Earlier this week, EMI thought it had a deal with Universal Music Group to license its music in Canada, Mexico, and the US. If the deal had gone through, EMI would have been $400 million richer. EMI’s parent, Terra Firma, owes Citigroup $190 million by June 12th such a deal with UMG would have been a lifesaver.
But the deal fell apart in the middle of the night right before it was signed. What happened, we wondered?
It turns out someone had the presence of mind to check the contracts held by EMI’s biggest acts, starting with the Beatles. And the contracts forbid EMI to license their records to another company. Cue up “You Can’t Do That.”

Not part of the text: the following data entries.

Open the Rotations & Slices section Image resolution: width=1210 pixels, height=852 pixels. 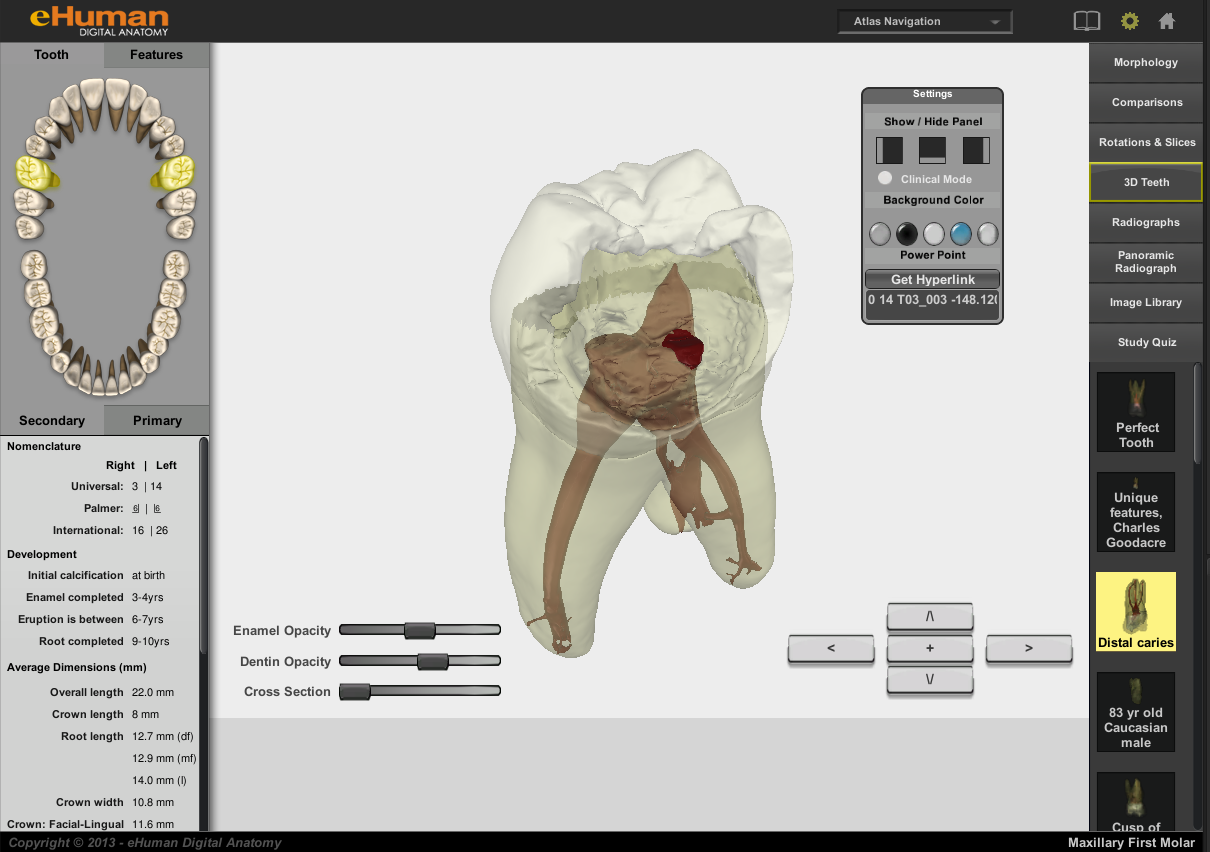[x=1145, y=142]

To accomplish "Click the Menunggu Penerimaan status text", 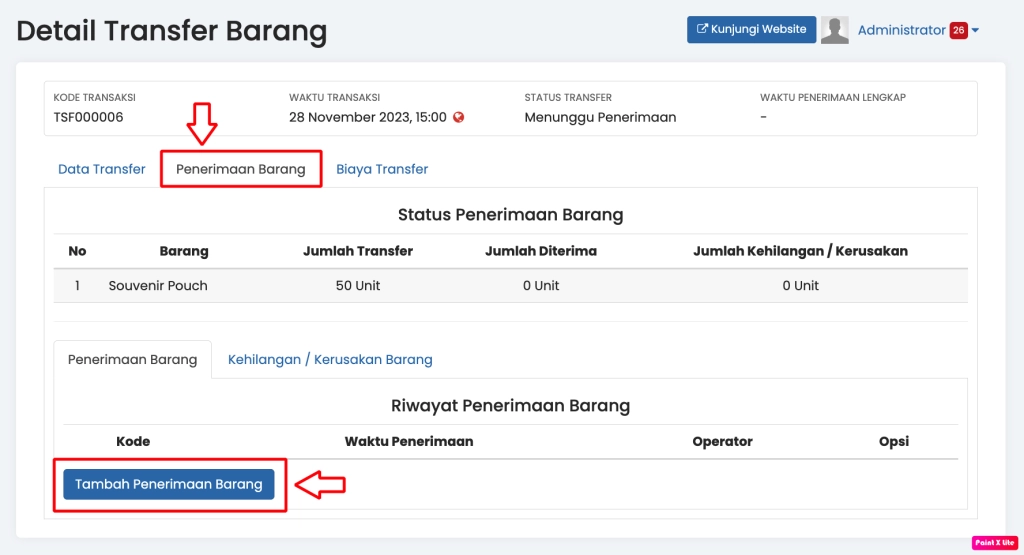I will coord(600,117).
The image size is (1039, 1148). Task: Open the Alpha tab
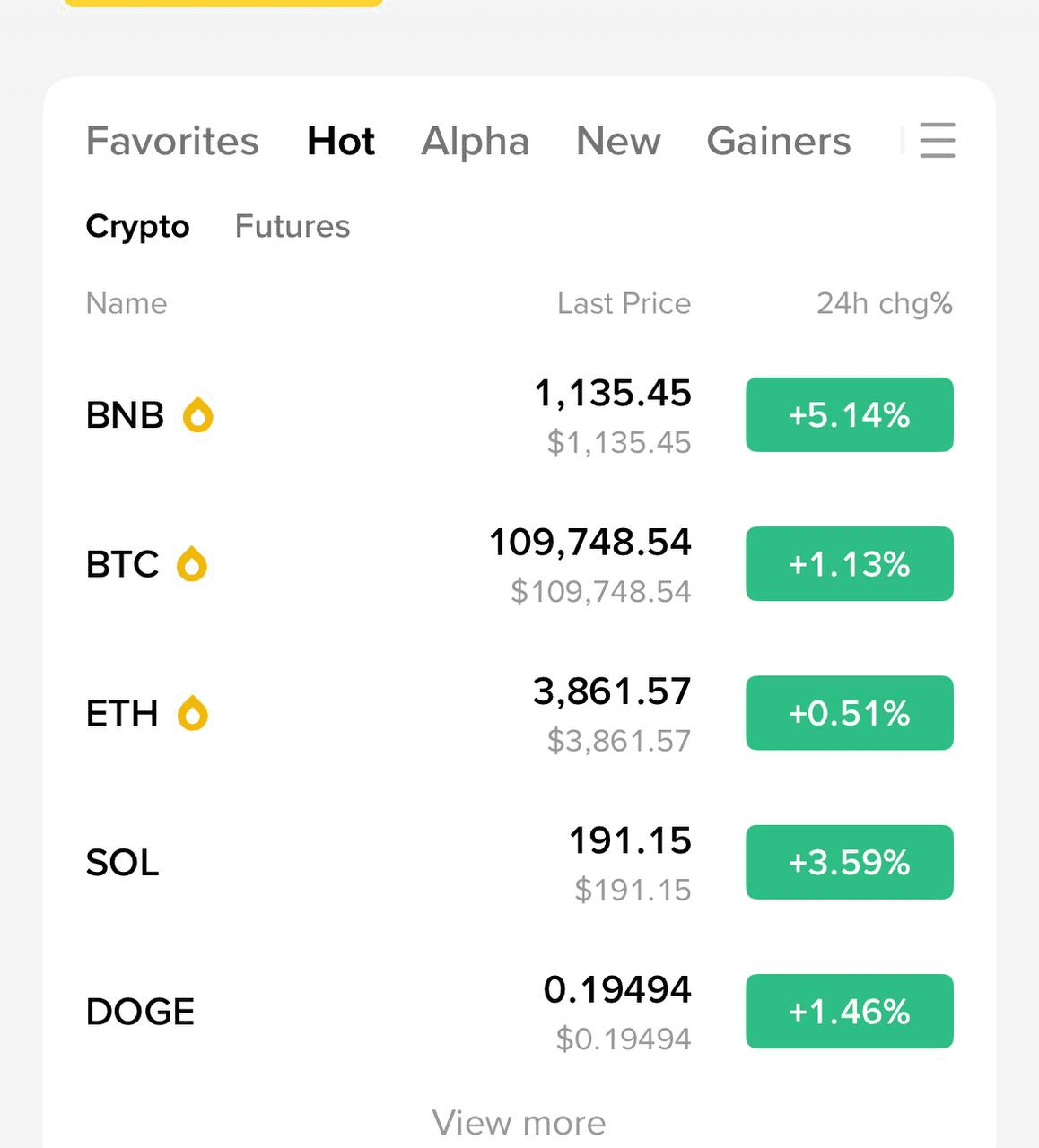[476, 142]
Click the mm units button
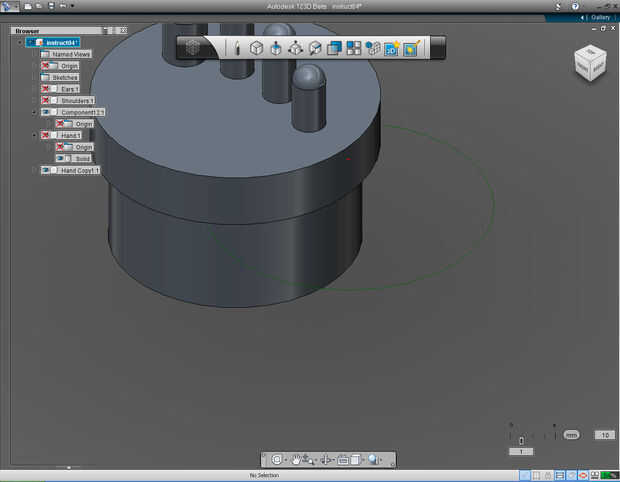620x482 pixels. coord(571,435)
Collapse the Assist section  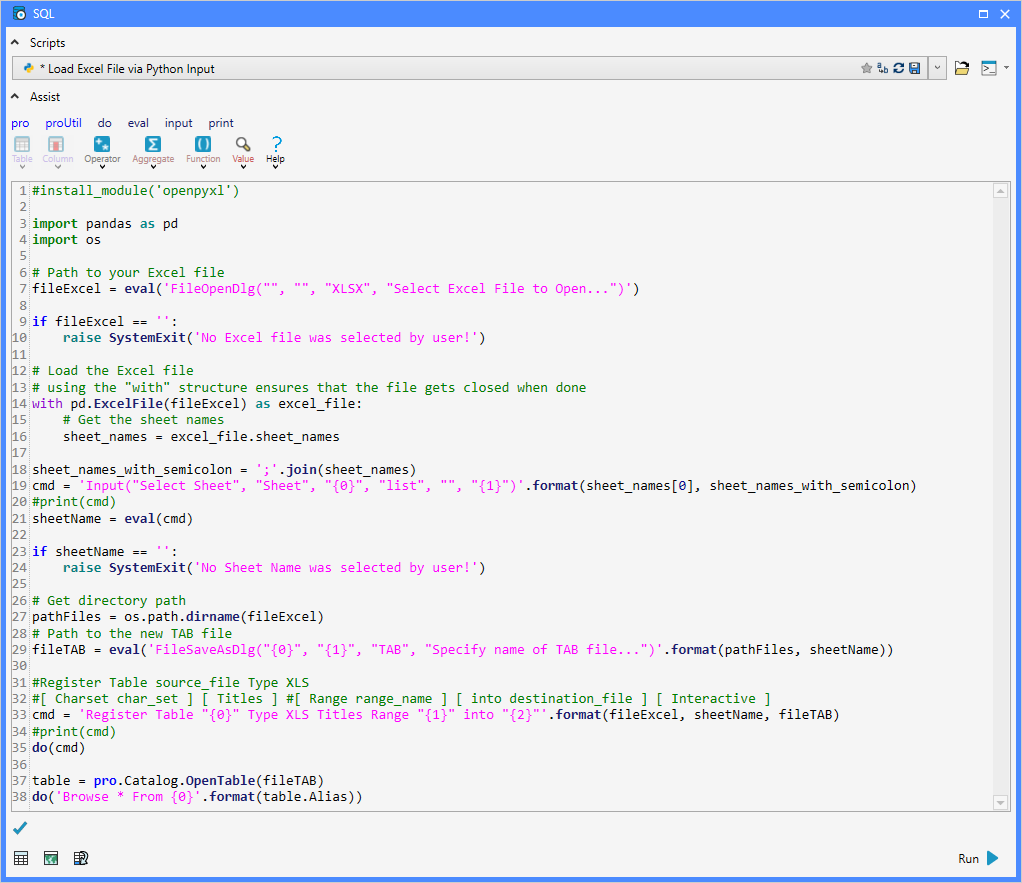pos(15,97)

It wasn’t just the Beatles. I’m told such provisions exist with Pink Floyd, Coldplay, Norah Jones, and a few other EMI acts.
But certainly the Beatles are EMI’s crown jewels. Without them, a license deal would be valueless.
Sources say that when the UMG folks realized this, they pulled out at the last minute. EMI then went to Sony, almost made a deal there until that gang asked the essential questions.
“Another reason, too,” says a source, “is that there was no guarantee that Citigroup wouldn’t wind up with EMI anyway, and that there would be no EMI in a year. A multiyear license would be meaningless.”
Both EMI and Terra Firma have until June 12th to come up with that $190 million. If they don’t, Citigroup will take over. At that point, one top insider surmises, the Beatles and others may try to leave. It could get interesting.
Of course, the irony is that EMI/Capitol is having a great run right now. If they weren’t under the mound of millions in debt, they’d be ok with Lady Antebellum selling like hotcakes.